Этот справочник переиздавался почти каждый год, и поэтому у разных людей были справочники разных лет. Игра же состояла вот в чем: мы ставили на кон деньги, например, по копейке или по две, и дальше кто-то говорил (или волчок вертели, или на пальцах выкидывали), и получалось, например, 145 и 6. Это значило: 145-я страница, 6-й писатель сверху. Как правило, выигрывал тот, кто мог сказать: «Да, я знаю этого писателя». Везло тому, кто случайно наталкивался на писателя, действительно всем известного. Тут уж никто не сомневался, что этого писателя человек знает, потому что его знали все. Если же попадался писатель неизвестный, которого человек знает, вернее, утверждает, что знает, то это надо было доказать. Например, назвать одну-две книги. Врать не всегда получалось. Потому что попадется тебе какой-нибудь Иван Козлов, ты скажешь: «Конечно, знаю». Ведущий спросит: «Ну и что же ты этого Ивана Козлова читал?» Ты соврешь и скажешь: роман «Мать партизана» и повесть «На границе». Придумаешь такое типичное советское название, а тебе закричат: «Врешь, врешь, врешь!!!» И торжествующе прочтут: «Козлов Иван Петрович, поэт, переводчик с армянского». Поэтому добраться до известного писателя было довольно трудно. Ставки по копейке всё время повторялись, и победитель, бывало, уносил с собой рубль, а то и полтора.

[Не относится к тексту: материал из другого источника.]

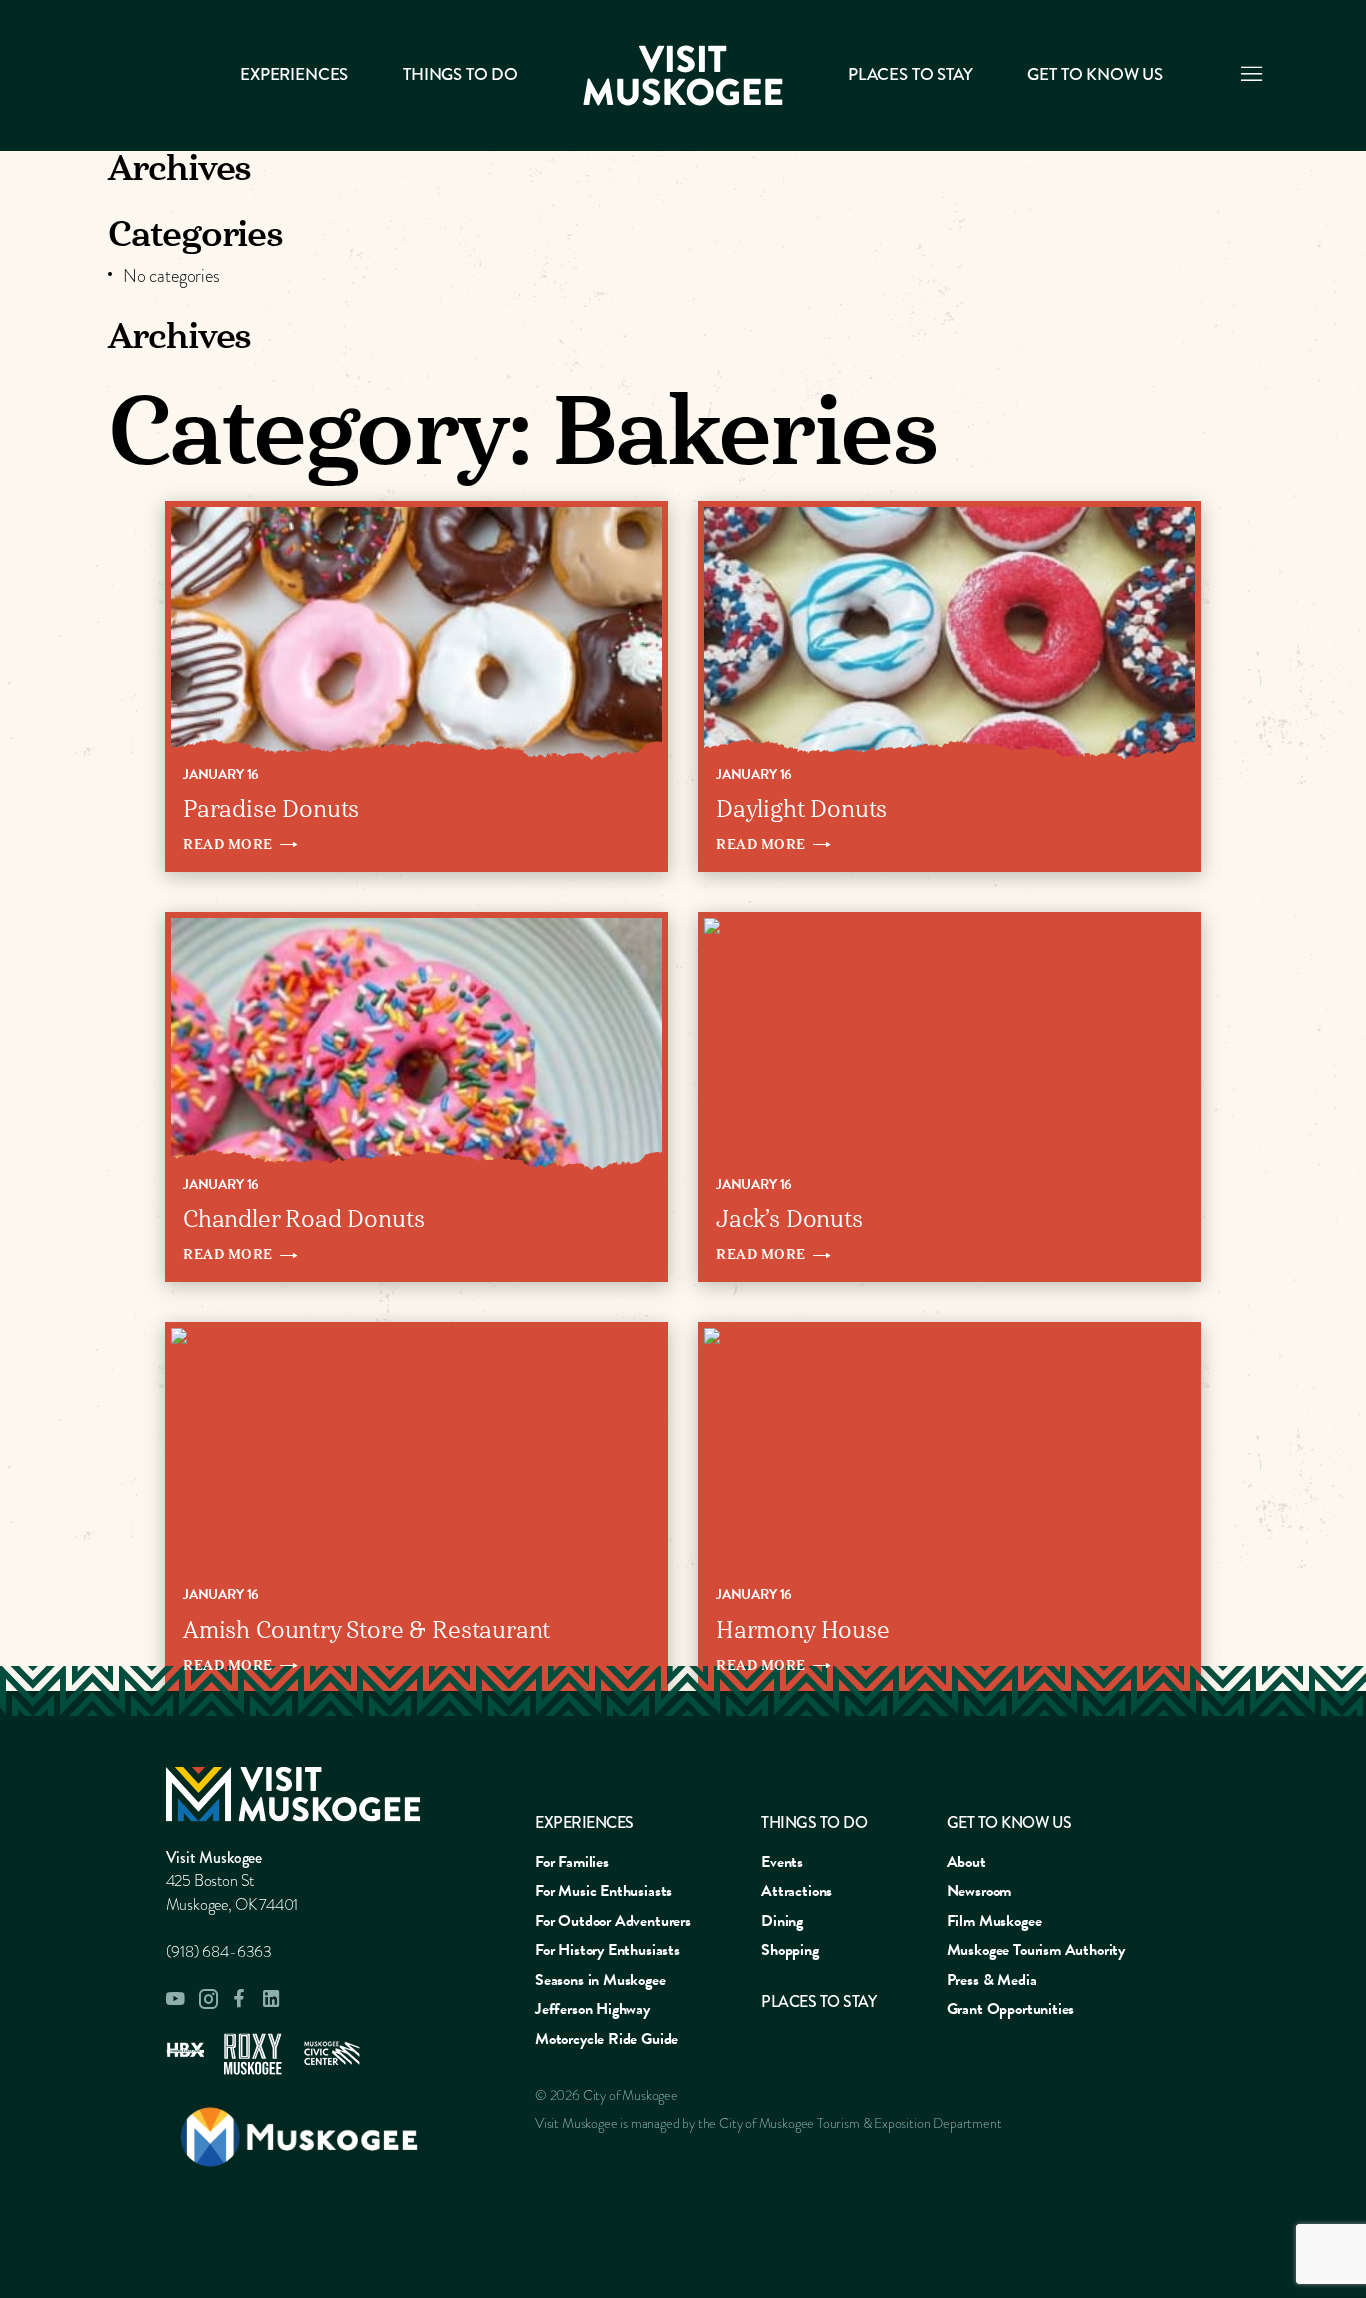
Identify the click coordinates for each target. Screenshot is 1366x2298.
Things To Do (460, 74)
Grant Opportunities (1011, 2009)
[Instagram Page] (208, 1999)
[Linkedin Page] (272, 1998)
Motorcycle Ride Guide (606, 2039)
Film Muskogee (994, 1921)
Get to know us (1094, 74)
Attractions (796, 1891)
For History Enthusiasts (607, 1950)
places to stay (818, 2001)
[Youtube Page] (176, 1999)
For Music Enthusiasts (603, 1891)
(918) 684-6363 (219, 1952)
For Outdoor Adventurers (613, 1921)
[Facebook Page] (240, 1998)
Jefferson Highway (592, 2009)
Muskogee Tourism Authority (1036, 1950)
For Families (572, 1862)
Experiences (294, 74)
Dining (782, 1921)
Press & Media (992, 1980)
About (966, 1862)
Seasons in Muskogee (600, 1980)
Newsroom (979, 1891)
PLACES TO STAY (910, 74)
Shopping (790, 1950)
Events (782, 1862)
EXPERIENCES (584, 1822)
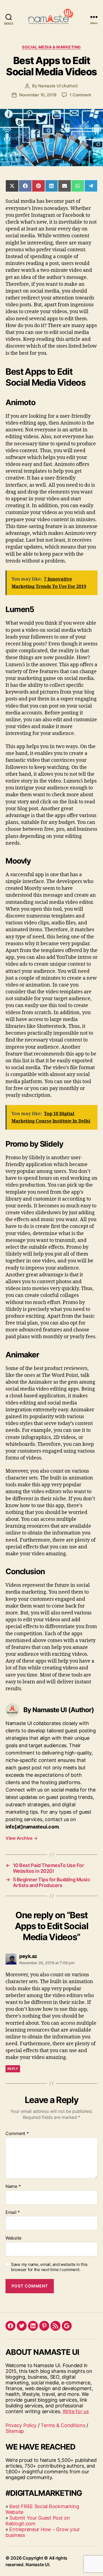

В это же лето я разговорился с парнем лет на десять старше меня, очень худым и смуглым, с восточным лицом. Он отдыхал вместе с пузатым папашей, который выходил на пляж в кремовом летнем костюме и начинал раздеваться, демонстрируя сатиновые трусы до колена и лиловатую майку-фуфайку. Насколько представителен и джентльменист он был в костюме, настолько же нелеп и затрапезен в этих синих сатиновых трусах и линялой майке.
– Отец? – спросил я у парня.
– Ага, – сказал он и, отвечая на мой незаданный вопрос, добавил: – Классик.
– В смысле? – не понял я.
– Классик нашей литературы, – сказал он, – которая наследует великим творениям Востока, – у него подрагивали губы, он, наверное, старался не рассмеяться, – но расцвела новым цветом в лучах Октября.
– А что он пишет? – спросил я.
– В смысле? – теперь он повторил мой вопрос.
– Ну, поэт, прозаик, драматург?
– Кака разныца? – сказал парень, нарочно изображая среднеазиатский акцент. – Что хочет, то и пишет. Думаешь, я читаю? Сказано – классик, и все дела.
Спрыгнул со скамейки и помчался к воде. И долго бежал, поднимая брызги, потому что до глубины надо было идти метров сто, я же говорил. А классик живым монументом в сатиновых трусах стоял на берегу. Он вообще, мне кажется, никогда не садился.
Так вот, дочка писателя Полубаринова прекрасно понимала, что мало кто знает писателя Полубаринова, и поэтому добавила:
– Писателя Полубаринова из Читы.
– Вы из Читы? – спросили мы все хором.
– Да, – сказала она. – Вот, приехала отдыхать по путевке. А как здесь заселяться?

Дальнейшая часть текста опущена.